## WORK TO COMPLETE
Skip the images. Copy the records exactly as written.

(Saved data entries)

<<<<

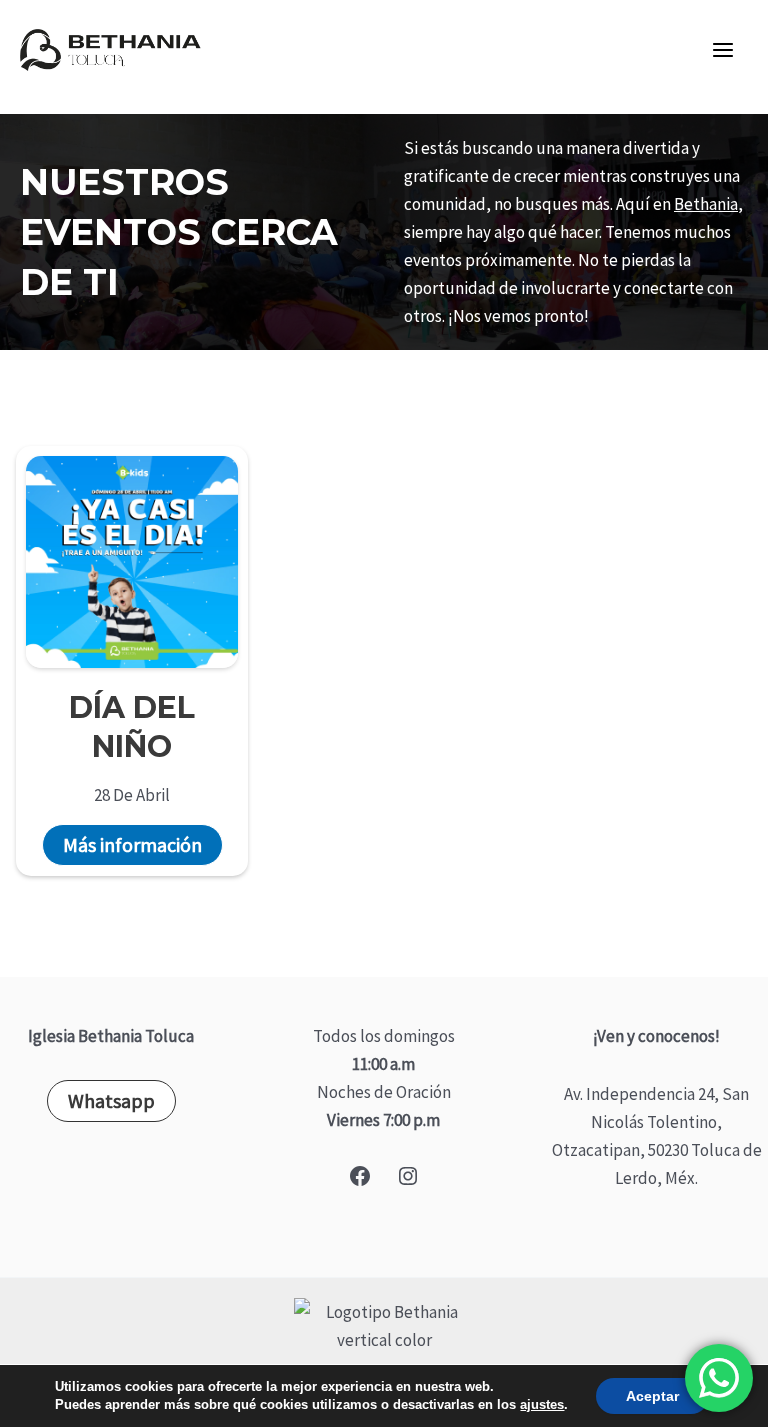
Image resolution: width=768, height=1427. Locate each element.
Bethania (706, 204)
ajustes (542, 1404)
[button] (111, 1101)
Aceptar (652, 1396)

>>>>

## RESULT OF THIS EXERCISE
Image resolution: width=768, height=1427. Locate each element.
Bethania (706, 204)
ajustes (542, 1404)
[button] (111, 1101)
Aceptar (652, 1396)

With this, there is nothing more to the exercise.